Familien bei traditioneller Rollenverteilung glücklicher

Die Familienpolitik Europas wird seit Jahren den wirtschaftlichen Bedürfnissen angepasst. Teil der Strategie – in Deutschland sogar erklärtes Ziel der Familienpolitik – ist hierbei, Mütter weg von der Betreuung ihrer Kinder hin zur Aktivität in der Wirtschaft zu holen.
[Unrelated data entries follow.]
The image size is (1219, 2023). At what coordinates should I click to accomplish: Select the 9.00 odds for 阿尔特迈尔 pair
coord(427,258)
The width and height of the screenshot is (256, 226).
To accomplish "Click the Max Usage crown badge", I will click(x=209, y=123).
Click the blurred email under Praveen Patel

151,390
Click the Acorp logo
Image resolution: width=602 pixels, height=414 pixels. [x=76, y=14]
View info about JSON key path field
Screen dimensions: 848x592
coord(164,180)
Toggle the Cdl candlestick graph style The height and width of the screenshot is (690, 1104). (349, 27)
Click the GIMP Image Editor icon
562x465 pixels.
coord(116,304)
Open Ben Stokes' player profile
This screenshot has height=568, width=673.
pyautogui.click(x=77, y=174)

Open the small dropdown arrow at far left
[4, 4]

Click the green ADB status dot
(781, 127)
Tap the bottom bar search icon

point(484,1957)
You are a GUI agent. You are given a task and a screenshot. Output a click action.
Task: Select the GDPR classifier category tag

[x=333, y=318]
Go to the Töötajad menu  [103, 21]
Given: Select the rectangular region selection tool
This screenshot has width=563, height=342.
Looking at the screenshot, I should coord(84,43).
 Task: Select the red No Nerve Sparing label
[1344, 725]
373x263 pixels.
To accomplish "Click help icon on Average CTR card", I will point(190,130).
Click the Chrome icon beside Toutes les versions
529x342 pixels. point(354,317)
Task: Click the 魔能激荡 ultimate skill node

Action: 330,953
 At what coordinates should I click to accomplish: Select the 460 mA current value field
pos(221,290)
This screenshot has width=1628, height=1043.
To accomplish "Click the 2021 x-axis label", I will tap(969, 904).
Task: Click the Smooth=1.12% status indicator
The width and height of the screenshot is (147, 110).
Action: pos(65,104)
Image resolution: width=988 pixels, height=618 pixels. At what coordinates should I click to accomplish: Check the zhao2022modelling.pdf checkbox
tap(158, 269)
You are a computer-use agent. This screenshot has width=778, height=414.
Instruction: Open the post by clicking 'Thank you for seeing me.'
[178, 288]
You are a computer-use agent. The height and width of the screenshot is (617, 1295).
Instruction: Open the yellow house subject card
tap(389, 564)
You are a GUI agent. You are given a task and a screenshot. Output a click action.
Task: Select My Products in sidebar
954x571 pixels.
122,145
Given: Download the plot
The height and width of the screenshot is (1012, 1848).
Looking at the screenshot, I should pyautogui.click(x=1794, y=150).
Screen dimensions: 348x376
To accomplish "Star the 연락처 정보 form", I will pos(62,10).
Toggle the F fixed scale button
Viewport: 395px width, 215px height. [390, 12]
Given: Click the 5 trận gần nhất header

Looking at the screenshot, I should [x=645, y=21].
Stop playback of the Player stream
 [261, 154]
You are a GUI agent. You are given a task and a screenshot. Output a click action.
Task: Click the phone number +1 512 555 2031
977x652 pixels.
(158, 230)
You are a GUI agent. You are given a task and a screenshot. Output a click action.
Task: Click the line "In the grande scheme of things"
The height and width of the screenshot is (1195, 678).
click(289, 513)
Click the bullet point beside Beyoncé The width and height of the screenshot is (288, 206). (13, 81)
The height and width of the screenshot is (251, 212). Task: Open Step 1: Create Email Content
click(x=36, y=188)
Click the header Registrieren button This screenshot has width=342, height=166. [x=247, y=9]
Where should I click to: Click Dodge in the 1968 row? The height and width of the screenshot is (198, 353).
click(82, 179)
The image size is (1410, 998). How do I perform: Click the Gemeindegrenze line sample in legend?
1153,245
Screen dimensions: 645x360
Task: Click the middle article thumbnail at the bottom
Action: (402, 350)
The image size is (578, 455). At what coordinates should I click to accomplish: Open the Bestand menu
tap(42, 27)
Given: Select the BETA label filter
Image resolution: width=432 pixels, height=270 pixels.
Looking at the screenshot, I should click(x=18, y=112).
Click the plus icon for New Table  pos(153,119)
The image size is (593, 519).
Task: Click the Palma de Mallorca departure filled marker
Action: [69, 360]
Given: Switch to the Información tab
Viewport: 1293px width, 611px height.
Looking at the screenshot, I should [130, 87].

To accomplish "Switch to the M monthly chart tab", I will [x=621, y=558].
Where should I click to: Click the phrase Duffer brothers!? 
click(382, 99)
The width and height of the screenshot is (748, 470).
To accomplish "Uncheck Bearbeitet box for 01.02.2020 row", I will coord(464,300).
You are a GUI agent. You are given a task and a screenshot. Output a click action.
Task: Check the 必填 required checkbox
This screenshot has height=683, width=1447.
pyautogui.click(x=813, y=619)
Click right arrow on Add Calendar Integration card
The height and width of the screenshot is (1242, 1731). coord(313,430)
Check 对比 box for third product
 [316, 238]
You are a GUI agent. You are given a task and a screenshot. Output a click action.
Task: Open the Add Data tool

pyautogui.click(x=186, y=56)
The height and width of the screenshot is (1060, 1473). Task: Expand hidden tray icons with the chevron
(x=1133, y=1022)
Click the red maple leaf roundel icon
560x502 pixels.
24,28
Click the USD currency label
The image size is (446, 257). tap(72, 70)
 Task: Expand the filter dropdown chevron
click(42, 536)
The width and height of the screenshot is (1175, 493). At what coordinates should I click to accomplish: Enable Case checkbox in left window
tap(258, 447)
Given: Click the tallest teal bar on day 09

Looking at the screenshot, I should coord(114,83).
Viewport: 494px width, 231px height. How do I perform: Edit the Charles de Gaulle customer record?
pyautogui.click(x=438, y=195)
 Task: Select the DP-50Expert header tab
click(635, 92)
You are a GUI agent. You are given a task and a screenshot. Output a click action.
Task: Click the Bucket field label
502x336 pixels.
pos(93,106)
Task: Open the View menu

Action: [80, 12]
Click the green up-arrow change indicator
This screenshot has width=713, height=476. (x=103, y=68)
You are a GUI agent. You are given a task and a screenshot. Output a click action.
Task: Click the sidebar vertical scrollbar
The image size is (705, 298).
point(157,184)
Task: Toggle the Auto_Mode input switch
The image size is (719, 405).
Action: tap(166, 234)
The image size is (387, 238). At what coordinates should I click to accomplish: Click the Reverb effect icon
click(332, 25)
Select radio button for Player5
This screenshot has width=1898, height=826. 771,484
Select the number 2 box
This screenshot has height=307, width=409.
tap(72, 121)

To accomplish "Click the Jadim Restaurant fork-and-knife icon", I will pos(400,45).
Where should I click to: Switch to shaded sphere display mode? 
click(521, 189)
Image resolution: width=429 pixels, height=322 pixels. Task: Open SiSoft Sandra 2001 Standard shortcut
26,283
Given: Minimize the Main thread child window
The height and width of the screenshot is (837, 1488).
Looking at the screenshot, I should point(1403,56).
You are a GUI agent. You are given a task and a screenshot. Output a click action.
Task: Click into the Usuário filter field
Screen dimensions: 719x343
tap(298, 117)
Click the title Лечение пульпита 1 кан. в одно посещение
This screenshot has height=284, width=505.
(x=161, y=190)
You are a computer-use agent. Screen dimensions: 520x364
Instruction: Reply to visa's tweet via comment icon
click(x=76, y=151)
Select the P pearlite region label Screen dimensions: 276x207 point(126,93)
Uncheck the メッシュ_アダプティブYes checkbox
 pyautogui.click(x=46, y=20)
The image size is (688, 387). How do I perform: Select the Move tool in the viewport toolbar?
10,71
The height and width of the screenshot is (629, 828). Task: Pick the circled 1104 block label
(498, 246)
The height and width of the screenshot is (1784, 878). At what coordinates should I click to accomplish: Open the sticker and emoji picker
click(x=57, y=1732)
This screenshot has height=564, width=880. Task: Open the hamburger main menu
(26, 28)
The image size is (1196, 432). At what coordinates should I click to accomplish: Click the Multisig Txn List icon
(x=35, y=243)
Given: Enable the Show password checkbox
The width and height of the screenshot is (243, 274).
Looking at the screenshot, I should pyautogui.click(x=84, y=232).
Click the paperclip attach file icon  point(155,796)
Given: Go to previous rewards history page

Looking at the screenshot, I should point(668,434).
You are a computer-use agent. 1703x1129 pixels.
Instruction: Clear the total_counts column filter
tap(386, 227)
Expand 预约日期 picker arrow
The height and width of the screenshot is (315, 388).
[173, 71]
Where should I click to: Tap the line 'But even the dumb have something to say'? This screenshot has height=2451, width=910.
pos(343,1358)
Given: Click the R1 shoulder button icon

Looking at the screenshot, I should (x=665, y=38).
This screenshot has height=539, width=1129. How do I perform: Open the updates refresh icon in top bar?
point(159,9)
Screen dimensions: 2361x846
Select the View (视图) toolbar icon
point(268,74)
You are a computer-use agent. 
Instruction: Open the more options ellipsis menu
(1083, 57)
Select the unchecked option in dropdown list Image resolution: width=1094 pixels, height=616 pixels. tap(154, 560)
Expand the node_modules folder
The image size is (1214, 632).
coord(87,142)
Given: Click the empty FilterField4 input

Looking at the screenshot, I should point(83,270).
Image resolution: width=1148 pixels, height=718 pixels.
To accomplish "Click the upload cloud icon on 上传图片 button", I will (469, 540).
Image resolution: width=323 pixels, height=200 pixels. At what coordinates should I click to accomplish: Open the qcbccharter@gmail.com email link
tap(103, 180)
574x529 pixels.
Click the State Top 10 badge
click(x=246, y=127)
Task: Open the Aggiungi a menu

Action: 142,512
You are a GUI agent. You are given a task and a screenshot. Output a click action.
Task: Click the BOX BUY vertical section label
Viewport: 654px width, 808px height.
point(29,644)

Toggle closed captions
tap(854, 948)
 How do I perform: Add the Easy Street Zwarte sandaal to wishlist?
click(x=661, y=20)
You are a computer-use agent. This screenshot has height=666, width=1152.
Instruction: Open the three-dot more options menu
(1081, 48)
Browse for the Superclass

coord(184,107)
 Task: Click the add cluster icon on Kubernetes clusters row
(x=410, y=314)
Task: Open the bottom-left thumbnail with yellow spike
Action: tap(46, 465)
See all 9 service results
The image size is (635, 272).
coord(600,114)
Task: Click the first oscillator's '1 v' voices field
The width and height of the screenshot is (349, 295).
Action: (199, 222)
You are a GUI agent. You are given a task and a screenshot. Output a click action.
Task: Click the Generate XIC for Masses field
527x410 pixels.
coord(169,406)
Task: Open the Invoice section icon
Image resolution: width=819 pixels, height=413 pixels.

Dass Frauen, die das Leben als Vollzeitmutter gewählt haben, laut einer extensiven Familienstudie deutlich glücklicher sind als jene, die sich ihrer Karriere widmen, wird hierbei höchstens als Störfaktor berücksichtigt.

Während Männer laut der Studie der Roman-Herzog-Stiftung mit ihrem Leben zufriedener sind, wenn sie ins Erwerbsleben eingebunden sind, verhält es sich bei Frauen genau umgekehrt: Hier verursacht eine erhöhte Erwerbsbeteiligung tatsächlich eine Senkung der Zufriedenheit. Die Forscher zögern nicht, dieses Faktum auseinanderzunehmen: Dass Frauen durch den Kontakt mit ihren Kindern glücklicher sind, als wenn sie diese fremdbetreuen lassen müssen, um selbst zu arbeiten, hat laut ihrer Sicht der Dinge etwas mit den traditionellen Rollenvorstellungen zu tun, die schon längst aufgebrochen sein müssten.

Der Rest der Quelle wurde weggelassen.